论文标题
量子力学作为不兼容的理论
Quantum Mechanics as a Theory of Incompatible Symmetries
论文作者
论文摘要
越来越多地意识到,在量子力学(QM)中起着重要作用的不兼容变量实际上并不是QM独有的。在这里,我们将一个新的示例“箭头”系统添加到具有不兼容变量的经典系统列表中。我们展示了如何扩展经典概率理论,以在一般不兼容变量(GIV)理论中包括任何具有不兼容变量的系统。然后,当将基本变量视为系统状态的对称性时,我们展示了基本系统的QM理论如何自然而然地从GIV框架中出现。该结果主要是因为在QM中,Poincare组的对称性起着双重作用,不仅是在对称转换下变换状态的操作员,而且是系统的基本变量。然后,QM变量的不兼容仅仅是相应的时空对称性的不兼容。我们还对诞生规则有了更清晰的理解:尽管不是主要源自对称性 - 而是它只是一种自由的毕达哥拉斯结构,可以在希尔伯特空间中适应经典概率理论的基本特征 - 它是Poincare对称性的,允许Born Prue在QM中以QM为QM,同意GLEASEAS的理论。最后,我们表明,拥有不兼容变量的任何概率系统(经典或定量)不仅会显示不确定性,而且还会显示其概率模式的干扰。因此,GIV框架为查看QM:量化系统是所有具有不兼容变量(因此显示不确定性和干扰)的所有系统集的子集提供了更广泛的观点的基础,即不符合变量的子集是不相容的符号。
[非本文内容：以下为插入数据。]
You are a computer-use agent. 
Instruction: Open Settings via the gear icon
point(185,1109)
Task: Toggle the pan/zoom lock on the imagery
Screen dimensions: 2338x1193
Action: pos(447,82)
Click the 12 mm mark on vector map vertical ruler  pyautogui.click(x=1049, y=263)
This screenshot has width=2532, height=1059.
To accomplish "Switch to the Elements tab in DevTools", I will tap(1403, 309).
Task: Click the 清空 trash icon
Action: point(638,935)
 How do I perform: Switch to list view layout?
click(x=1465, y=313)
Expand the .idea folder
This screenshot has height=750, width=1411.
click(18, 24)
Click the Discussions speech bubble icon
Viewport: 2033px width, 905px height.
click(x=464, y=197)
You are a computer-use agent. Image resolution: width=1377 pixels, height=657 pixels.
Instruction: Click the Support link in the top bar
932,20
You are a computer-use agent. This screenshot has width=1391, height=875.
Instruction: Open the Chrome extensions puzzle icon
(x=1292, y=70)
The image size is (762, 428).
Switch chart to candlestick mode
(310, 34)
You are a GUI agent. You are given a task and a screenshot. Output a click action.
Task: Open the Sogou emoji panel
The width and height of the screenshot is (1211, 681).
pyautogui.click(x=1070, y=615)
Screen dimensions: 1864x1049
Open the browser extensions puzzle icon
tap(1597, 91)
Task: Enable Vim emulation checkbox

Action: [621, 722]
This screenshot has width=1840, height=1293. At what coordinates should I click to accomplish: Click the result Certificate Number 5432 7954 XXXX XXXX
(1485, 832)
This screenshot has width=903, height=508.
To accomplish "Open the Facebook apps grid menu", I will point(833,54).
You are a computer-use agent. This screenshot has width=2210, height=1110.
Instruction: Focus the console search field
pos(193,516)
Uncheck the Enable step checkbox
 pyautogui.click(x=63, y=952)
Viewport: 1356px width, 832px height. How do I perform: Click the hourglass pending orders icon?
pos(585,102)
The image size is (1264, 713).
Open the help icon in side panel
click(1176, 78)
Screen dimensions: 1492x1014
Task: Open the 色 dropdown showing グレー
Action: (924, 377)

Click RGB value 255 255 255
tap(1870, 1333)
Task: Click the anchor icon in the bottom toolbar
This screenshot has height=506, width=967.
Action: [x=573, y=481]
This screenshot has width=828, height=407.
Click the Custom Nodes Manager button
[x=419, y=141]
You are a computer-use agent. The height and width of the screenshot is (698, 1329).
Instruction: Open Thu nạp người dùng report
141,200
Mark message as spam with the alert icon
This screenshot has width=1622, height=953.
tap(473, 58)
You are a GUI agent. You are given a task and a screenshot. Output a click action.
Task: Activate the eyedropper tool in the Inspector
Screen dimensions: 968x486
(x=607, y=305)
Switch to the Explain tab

It is increasingly becoming realized that incompatible variables, which play an essential role in quantum mechanics (QM), are not in fact unique to QM. Here we add a new example, the "Arrow" system, to the growing list of classical systems that possess incompatible variables. We show how classical probability theory can be extended to include any system with incompatible variables in a general incompatible variables (GIV) theory. We then show how the QM theory of elementary systems emerges naturally from the GIV framework when the fundamental variables are taken to be the symmetries of the states of the system. This result follows primarily because in QM the symmetries of the Poincare group play a double role, not only as the operators which transform the states under symmetry transformations but also as the fundamental variables of the system. The incompatibility of the QM variables is then seen to be just the incompatibility of the corresponding space-time symmetries. We also arrive at a clearer understanding of the Born Rule: although not primarily derived from symmetry - rather it is simply a free Pythagorean construction for accommodating basic features of classical probability theory in Hilbert spaces - it is Poincare symmetry that allows the Born Rule to take on its familiar form in QM, in agreement with Gleason's theorem. Finally, we show that any probabilistic system (classical or quantal) that possesses incompatible variables will show not only uncertainty, but also interference in its probability patterns. Thus the GIV framework provides the basis for a broader perspective from which to view QM: quantal systems are a subset of the set of all systems possessing incompatible variables (and hence showing uncertainty and interference), namely the subset in which the incompatible variables are incompatible symmetries.